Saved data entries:
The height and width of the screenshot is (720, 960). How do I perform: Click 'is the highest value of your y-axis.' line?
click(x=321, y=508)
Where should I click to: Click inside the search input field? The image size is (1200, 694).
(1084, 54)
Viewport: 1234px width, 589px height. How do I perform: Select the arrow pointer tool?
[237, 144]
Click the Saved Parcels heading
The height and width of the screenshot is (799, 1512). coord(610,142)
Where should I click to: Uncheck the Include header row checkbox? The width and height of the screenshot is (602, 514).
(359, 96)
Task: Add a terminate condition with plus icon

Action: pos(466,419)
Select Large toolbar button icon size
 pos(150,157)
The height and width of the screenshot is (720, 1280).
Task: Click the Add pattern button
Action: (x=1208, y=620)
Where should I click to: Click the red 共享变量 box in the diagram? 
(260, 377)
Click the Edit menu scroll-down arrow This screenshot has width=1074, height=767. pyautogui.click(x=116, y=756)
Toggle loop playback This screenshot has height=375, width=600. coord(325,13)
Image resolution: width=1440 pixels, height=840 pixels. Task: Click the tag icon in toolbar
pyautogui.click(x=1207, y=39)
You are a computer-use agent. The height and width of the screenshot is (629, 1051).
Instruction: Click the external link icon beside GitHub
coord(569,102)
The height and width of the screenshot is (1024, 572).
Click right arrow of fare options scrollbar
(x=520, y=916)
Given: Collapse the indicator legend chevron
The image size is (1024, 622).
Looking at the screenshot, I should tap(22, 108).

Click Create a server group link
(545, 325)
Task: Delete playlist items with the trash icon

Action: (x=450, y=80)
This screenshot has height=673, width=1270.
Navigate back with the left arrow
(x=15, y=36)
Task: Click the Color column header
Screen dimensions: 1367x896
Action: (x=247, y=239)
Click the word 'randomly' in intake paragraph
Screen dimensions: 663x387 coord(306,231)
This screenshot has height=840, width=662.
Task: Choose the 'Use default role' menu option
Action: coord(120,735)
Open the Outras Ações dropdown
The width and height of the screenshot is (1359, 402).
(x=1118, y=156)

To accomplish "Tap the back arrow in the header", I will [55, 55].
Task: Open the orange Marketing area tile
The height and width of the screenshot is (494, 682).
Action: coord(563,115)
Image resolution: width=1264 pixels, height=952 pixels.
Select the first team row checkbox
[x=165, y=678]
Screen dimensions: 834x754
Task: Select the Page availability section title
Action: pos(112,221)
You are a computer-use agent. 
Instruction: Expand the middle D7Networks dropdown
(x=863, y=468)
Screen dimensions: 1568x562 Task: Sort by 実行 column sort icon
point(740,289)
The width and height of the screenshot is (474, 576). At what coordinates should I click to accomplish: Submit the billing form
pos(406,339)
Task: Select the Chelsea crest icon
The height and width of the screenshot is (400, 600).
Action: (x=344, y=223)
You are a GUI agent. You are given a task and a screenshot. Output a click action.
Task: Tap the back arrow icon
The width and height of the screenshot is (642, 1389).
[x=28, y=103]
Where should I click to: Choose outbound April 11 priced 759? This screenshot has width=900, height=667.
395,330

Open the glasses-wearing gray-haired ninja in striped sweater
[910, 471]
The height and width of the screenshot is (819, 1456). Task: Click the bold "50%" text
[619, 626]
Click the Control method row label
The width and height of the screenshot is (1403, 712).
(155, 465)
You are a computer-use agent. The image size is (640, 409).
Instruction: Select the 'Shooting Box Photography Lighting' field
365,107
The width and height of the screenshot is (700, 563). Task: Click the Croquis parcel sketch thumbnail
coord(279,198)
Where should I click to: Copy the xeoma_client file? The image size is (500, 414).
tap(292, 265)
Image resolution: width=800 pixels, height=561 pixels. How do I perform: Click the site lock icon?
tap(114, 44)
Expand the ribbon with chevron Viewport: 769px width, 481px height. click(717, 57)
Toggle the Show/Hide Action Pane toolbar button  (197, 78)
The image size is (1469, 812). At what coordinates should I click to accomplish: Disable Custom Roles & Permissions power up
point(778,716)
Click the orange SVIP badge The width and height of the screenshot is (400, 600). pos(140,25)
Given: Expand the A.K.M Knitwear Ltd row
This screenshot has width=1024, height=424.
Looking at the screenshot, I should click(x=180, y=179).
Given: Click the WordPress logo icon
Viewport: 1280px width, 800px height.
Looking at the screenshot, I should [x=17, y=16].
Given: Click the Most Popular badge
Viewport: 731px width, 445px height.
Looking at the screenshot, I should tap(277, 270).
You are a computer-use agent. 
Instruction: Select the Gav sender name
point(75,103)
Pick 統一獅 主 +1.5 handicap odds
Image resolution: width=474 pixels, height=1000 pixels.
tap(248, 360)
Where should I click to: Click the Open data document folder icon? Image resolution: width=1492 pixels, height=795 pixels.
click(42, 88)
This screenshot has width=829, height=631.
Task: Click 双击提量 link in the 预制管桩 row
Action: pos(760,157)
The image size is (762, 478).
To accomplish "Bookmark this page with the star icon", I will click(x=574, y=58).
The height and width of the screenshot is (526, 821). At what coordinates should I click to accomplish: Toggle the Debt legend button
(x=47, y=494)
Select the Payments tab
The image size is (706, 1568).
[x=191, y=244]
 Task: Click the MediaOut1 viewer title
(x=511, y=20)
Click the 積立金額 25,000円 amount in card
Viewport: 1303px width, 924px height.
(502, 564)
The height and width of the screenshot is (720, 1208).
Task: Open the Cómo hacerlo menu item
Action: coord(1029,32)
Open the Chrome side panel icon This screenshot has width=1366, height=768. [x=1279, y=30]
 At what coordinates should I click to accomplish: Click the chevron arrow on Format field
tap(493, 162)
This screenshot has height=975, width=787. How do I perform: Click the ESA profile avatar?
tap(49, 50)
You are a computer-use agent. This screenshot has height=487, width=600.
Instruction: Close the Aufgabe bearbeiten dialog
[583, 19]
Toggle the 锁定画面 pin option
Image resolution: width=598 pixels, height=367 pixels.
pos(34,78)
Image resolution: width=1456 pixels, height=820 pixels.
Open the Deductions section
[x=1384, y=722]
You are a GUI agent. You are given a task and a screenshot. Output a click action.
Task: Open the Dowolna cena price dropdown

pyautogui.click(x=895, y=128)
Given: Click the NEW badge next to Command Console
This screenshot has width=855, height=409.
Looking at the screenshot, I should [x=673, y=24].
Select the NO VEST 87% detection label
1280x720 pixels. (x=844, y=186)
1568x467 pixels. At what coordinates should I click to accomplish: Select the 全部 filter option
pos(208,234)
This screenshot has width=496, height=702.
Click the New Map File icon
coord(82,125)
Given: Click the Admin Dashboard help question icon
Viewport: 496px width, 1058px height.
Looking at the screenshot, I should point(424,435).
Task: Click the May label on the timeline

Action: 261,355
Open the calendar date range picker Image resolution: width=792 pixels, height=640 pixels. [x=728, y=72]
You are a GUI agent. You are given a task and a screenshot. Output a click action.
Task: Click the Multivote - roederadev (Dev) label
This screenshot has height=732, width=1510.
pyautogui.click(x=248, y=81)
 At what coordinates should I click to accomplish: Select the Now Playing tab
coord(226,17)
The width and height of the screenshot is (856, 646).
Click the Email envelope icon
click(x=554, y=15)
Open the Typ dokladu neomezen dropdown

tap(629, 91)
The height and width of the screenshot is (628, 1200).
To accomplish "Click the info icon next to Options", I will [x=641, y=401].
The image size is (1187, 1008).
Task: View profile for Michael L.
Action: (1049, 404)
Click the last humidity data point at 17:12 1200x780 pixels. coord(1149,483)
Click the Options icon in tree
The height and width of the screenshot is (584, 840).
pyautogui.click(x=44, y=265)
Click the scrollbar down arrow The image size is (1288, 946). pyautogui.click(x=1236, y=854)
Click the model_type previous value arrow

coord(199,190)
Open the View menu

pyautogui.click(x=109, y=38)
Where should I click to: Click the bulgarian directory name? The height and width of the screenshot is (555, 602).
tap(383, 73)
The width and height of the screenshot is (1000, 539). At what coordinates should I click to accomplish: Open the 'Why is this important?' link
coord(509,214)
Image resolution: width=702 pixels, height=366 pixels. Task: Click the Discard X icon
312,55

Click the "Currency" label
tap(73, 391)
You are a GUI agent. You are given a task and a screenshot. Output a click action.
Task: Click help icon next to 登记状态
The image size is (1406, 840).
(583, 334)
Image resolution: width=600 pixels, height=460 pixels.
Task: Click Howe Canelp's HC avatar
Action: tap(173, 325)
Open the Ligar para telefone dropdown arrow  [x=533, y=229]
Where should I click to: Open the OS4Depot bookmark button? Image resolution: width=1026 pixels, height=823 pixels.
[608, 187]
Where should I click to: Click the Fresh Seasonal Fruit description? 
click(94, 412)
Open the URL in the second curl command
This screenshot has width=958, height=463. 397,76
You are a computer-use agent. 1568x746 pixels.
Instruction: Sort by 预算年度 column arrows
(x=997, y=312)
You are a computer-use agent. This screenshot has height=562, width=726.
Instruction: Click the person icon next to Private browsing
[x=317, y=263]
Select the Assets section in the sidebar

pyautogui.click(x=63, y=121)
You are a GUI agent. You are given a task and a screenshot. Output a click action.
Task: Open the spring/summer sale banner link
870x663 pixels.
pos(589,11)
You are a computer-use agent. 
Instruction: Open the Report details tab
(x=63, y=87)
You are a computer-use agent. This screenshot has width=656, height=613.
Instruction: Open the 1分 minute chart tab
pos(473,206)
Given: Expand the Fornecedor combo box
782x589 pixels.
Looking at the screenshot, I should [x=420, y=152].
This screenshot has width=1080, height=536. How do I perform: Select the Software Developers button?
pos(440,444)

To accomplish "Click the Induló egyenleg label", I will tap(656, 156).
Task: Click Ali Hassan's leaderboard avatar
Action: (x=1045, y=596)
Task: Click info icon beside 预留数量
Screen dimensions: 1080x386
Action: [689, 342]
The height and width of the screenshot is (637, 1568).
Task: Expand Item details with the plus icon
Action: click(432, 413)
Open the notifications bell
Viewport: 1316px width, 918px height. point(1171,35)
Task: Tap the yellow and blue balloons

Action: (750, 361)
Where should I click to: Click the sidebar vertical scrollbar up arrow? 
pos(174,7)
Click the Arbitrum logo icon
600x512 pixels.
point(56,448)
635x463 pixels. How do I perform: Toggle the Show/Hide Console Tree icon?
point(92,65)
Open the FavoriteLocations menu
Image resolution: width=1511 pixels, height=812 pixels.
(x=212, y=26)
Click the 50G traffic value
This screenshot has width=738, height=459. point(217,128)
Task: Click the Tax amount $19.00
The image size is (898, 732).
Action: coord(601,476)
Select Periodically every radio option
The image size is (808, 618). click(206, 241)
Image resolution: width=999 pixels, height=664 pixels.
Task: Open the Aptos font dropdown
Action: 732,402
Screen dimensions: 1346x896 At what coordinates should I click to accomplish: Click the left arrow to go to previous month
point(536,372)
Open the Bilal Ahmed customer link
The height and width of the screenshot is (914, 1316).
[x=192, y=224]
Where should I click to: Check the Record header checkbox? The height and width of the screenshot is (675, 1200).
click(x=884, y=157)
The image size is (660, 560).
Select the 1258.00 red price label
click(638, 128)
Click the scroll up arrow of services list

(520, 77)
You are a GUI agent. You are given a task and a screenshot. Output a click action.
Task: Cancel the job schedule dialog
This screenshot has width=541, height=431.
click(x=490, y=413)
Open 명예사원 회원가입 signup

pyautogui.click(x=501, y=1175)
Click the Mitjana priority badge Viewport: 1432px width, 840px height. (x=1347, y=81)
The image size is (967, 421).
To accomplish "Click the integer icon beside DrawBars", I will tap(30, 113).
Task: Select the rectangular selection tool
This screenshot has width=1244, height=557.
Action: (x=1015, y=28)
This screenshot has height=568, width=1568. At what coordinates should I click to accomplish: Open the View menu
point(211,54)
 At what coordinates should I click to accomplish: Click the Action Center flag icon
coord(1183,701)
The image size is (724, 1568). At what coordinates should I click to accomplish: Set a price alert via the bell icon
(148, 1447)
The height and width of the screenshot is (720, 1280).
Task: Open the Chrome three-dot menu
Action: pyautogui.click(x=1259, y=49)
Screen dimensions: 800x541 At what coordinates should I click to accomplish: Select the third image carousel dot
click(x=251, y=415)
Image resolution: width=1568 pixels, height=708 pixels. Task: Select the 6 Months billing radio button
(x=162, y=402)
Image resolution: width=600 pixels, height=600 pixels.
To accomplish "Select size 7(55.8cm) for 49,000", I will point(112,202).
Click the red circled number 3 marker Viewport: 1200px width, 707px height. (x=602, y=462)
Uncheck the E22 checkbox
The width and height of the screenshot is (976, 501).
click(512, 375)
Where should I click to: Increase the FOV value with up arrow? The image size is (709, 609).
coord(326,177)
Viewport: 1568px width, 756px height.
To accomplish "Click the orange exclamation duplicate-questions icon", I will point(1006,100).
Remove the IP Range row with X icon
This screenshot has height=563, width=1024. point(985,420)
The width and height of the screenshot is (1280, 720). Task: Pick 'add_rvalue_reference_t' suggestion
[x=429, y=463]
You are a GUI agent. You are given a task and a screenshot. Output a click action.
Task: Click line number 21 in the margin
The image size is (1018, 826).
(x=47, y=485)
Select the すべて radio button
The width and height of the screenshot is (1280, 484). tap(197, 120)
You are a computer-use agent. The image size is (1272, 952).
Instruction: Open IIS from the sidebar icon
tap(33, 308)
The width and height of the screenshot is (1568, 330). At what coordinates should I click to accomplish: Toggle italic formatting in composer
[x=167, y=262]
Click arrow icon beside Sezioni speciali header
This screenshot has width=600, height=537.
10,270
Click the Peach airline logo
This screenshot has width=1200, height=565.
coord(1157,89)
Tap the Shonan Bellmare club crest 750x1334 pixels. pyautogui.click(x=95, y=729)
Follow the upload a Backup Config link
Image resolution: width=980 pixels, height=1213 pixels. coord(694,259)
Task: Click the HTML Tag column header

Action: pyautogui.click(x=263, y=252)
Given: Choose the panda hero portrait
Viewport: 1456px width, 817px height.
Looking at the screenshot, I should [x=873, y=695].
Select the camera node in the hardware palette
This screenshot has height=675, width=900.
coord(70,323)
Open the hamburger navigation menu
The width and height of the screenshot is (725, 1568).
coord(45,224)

*WORK INSTRUCTION*. Quote only the stretch of lines that starts the data above and ends with the line containing "The height and width of the screenshot is (1024, 572).", both included.

*EXERCISE RESPONSE*.
The height and width of the screenshot is (720, 960). How do I perform: Click 'is the highest value of your y-axis.' line?
click(x=321, y=508)
Where should I click to: Click inside the search input field? The image size is (1200, 694).
(1084, 54)
Viewport: 1234px width, 589px height. How do I perform: Select the arrow pointer tool?
[237, 144]
Click the Saved Parcels heading
The height and width of the screenshot is (799, 1512). coord(610,142)
Where should I click to: Uncheck the Include header row checkbox? The width and height of the screenshot is (602, 514).
(359, 96)
Task: Add a terminate condition with plus icon

Action: pos(466,419)
Select Large toolbar button icon size
 pos(150,157)
The height and width of the screenshot is (720, 1280).
Task: Click the Add pattern button
Action: (x=1208, y=620)
Where should I click to: Click the red 共享变量 box in the diagram? 
(260, 377)
Click the Edit menu scroll-down arrow This screenshot has width=1074, height=767. pyautogui.click(x=116, y=756)
Toggle loop playback This screenshot has height=375, width=600. coord(325,13)
Image resolution: width=1440 pixels, height=840 pixels. Task: Click the tag icon in toolbar
pyautogui.click(x=1207, y=39)
You are a computer-use agent. The height and width of the screenshot is (629, 1051).
Instruction: Click the external link icon beside GitHub
coord(569,102)
The height and width of the screenshot is (1024, 572).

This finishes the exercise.